Goal of the exercise | Each line below is to be copied exactly as it appears.

═══ Source material

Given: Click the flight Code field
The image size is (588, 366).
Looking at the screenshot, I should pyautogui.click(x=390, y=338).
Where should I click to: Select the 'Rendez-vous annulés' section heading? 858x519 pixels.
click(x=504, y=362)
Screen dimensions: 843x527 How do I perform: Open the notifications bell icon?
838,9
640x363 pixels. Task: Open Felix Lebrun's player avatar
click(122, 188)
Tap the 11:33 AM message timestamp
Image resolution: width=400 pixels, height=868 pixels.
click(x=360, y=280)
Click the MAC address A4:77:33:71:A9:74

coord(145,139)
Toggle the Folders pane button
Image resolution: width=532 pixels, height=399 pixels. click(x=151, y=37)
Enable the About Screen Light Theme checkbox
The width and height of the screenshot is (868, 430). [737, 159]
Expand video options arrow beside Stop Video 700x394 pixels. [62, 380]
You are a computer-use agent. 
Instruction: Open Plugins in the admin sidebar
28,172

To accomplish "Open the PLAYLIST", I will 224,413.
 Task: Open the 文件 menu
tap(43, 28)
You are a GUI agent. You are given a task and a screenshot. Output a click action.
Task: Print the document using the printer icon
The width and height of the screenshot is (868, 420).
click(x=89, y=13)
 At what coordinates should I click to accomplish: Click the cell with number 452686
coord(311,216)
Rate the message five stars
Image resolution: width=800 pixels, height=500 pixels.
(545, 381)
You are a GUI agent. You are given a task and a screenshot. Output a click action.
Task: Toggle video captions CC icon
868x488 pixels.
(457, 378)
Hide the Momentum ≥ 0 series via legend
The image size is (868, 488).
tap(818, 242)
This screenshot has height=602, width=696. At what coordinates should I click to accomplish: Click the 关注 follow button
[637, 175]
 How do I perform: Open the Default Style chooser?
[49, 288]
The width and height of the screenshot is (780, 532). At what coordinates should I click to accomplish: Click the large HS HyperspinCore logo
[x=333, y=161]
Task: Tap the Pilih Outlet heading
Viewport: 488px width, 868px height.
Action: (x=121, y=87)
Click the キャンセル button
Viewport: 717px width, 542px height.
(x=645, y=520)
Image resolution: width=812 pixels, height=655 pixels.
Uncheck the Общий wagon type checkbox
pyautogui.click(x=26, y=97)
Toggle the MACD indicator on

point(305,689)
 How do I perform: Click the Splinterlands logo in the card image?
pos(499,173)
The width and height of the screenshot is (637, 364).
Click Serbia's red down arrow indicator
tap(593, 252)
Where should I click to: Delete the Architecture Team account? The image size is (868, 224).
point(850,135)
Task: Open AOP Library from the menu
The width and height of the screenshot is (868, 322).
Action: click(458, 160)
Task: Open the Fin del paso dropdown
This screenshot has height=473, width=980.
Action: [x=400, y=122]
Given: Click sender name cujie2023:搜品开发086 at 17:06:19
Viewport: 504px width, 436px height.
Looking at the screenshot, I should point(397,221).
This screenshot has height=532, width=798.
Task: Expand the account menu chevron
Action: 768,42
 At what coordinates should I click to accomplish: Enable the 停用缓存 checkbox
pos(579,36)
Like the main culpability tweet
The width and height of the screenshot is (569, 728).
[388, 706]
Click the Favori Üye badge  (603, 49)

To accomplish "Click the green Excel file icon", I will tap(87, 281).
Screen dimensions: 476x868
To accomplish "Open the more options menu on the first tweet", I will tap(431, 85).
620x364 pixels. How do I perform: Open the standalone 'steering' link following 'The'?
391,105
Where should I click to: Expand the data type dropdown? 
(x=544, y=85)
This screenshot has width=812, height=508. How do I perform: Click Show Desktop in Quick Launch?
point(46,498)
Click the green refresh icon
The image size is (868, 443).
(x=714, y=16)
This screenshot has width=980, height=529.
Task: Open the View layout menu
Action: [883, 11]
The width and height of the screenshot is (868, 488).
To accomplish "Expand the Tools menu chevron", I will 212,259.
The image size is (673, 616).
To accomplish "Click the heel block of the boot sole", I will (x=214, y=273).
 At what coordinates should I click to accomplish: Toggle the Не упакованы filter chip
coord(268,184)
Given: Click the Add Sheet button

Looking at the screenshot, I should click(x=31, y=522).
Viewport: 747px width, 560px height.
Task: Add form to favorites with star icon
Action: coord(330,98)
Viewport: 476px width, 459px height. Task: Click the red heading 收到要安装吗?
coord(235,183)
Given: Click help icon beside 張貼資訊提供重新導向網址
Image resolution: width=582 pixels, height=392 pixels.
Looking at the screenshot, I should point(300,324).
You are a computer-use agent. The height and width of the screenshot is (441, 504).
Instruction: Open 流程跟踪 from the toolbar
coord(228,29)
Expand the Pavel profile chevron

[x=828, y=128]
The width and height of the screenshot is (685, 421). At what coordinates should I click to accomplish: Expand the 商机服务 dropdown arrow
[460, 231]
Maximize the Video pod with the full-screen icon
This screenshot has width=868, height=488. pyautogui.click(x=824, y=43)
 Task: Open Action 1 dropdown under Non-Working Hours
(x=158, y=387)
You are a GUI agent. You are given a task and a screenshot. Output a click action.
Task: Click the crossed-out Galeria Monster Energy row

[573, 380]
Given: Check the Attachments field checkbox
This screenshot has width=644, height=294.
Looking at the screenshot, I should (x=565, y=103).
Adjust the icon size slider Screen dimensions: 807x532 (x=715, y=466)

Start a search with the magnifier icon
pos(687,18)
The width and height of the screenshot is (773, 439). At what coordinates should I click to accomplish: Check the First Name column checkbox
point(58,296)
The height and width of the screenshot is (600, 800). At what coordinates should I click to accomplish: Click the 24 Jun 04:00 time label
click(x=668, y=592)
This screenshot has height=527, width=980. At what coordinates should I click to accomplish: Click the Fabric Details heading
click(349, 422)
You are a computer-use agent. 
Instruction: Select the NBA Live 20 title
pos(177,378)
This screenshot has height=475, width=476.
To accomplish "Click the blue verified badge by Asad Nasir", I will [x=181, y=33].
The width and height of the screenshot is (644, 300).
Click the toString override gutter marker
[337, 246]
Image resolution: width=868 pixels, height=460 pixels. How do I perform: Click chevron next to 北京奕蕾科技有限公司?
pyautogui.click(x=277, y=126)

══════

Response to the exercise |
Given: Click the flight Code field
The image size is (588, 366).
Looking at the screenshot, I should pyautogui.click(x=390, y=338).
Where should I click to: Select the 'Rendez-vous annulés' section heading? 858x519 pixels.
click(x=504, y=362)
Screen dimensions: 843x527 How do I perform: Open the notifications bell icon?
838,9
640x363 pixels. Task: Open Felix Lebrun's player avatar
click(122, 188)
Tap the 11:33 AM message timestamp
Image resolution: width=400 pixels, height=868 pixels.
click(x=360, y=280)
Click the MAC address A4:77:33:71:A9:74

coord(145,139)
Toggle the Folders pane button
Image resolution: width=532 pixels, height=399 pixels. click(x=151, y=37)
Enable the About Screen Light Theme checkbox
The width and height of the screenshot is (868, 430). [737, 159]
Expand video options arrow beside Stop Video 700x394 pixels. [62, 380]
You are a computer-use agent. 
Instruction: Open Plugins in the admin sidebar
28,172

To accomplish "Open the PLAYLIST", I will 224,413.
 Task: Open the 文件 menu
tap(43, 28)
You are a GUI agent. You are given a task and a screenshot. Output a click action.
Task: Print the document using the printer icon
The width and height of the screenshot is (868, 420).
click(x=89, y=13)
 At what coordinates should I click to accomplish: Click the cell with number 452686
coord(311,216)
Rate the message five stars
Image resolution: width=800 pixels, height=500 pixels.
(545, 381)
You are a GUI agent. You are given a task and a screenshot. Output a click action.
Task: Toggle video captions CC icon
868x488 pixels.
(457, 378)
Hide the Momentum ≥ 0 series via legend
The image size is (868, 488).
tap(818, 242)
This screenshot has height=602, width=696. At what coordinates should I click to accomplish: Click the 关注 follow button
[637, 175]
 How do I perform: Open the Default Style chooser?
[49, 288]
The width and height of the screenshot is (780, 532). At what coordinates should I click to accomplish: Click the large HS HyperspinCore logo
[x=333, y=161]
Task: Tap the Pilih Outlet heading
Viewport: 488px width, 868px height.
Action: (x=121, y=87)
Click the キャンセル button
Viewport: 717px width, 542px height.
(x=645, y=520)
Image resolution: width=812 pixels, height=655 pixels.
Uncheck the Общий wagon type checkbox
pyautogui.click(x=26, y=97)
Toggle the MACD indicator on

point(305,689)
 How do I perform: Click the Splinterlands logo in the card image?
pos(499,173)
The width and height of the screenshot is (637, 364).
Click Serbia's red down arrow indicator
tap(593, 252)
Where should I click to: Delete the Architecture Team account? The image size is (868, 224).
point(850,135)
Task: Open AOP Library from the menu
The width and height of the screenshot is (868, 322).
Action: click(458, 160)
Task: Open the Fin del paso dropdown
This screenshot has height=473, width=980.
Action: [x=400, y=122]
Given: Click sender name cujie2023:搜品开发086 at 17:06:19
Viewport: 504px width, 436px height.
Looking at the screenshot, I should point(397,221).
This screenshot has height=532, width=798.
Task: Expand the account menu chevron
Action: 768,42
 At what coordinates should I click to accomplish: Enable the 停用缓存 checkbox
pos(579,36)
Like the main culpability tweet
The width and height of the screenshot is (569, 728).
[388, 706]
Click the Favori Üye badge  (603, 49)

To accomplish "Click the green Excel file icon", I will tap(87, 281).
Screen dimensions: 476x868
To accomplish "Open the more options menu on the first tweet", I will tap(431, 85).
620x364 pixels. How do I perform: Open the standalone 'steering' link following 'The'?
391,105
Where should I click to: Expand the data type dropdown? 
(x=544, y=85)
This screenshot has width=812, height=508. How do I perform: Click Show Desktop in Quick Launch?
point(46,498)
Click the green refresh icon
The image size is (868, 443).
(x=714, y=16)
This screenshot has width=980, height=529.
Task: Open the View layout menu
Action: [883, 11]
The width and height of the screenshot is (868, 488).
To accomplish "Expand the Tools menu chevron", I will 212,259.
The image size is (673, 616).
To accomplish "Click the heel block of the boot sole", I will (x=214, y=273).
 At what coordinates should I click to accomplish: Toggle the Не упакованы filter chip
coord(268,184)
Given: Click the Add Sheet button

Looking at the screenshot, I should click(x=31, y=522).
Viewport: 747px width, 560px height.
Task: Add form to favorites with star icon
Action: coord(330,98)
Viewport: 476px width, 459px height. Task: Click the red heading 收到要安装吗?
coord(235,183)
Given: Click help icon beside 張貼資訊提供重新導向網址
Image resolution: width=582 pixels, height=392 pixels.
Looking at the screenshot, I should point(300,324).
You are a computer-use agent. The height and width of the screenshot is (441, 504).
Instruction: Open 流程跟踪 from the toolbar
coord(228,29)
Expand the Pavel profile chevron

[x=828, y=128]
The width and height of the screenshot is (685, 421). At what coordinates should I click to accomplish: Expand the 商机服务 dropdown arrow
[460, 231]
Maximize the Video pod with the full-screen icon
This screenshot has width=868, height=488. pyautogui.click(x=824, y=43)
 Task: Open Action 1 dropdown under Non-Working Hours
(x=158, y=387)
You are a GUI agent. You are given a task and a screenshot. Output a click action.
Task: Click the crossed-out Galeria Monster Energy row

[573, 380]
Given: Check the Attachments field checkbox
This screenshot has width=644, height=294.
Looking at the screenshot, I should (x=565, y=103).
Adjust the icon size slider Screen dimensions: 807x532 (x=715, y=466)

Start a search with the magnifier icon
pos(687,18)
The width and height of the screenshot is (773, 439). At what coordinates should I click to accomplish: Check the First Name column checkbox
point(58,296)
The height and width of the screenshot is (600, 800). At what coordinates should I click to accomplish: Click the 24 Jun 04:00 time label
click(x=668, y=592)
This screenshot has height=527, width=980. At what coordinates should I click to accomplish: Click the Fabric Details heading
click(349, 422)
You are a computer-use agent. 
Instruction: Select the NBA Live 20 title
pos(177,378)
This screenshot has height=475, width=476.
To accomplish "Click the blue verified badge by Asad Nasir", I will [x=181, y=33].
The width and height of the screenshot is (644, 300).
Click the toString override gutter marker
[337, 246]
Image resolution: width=868 pixels, height=460 pixels. How do I perform: Click chevron next to 北京奕蕾科技有限公司?
pyautogui.click(x=277, y=126)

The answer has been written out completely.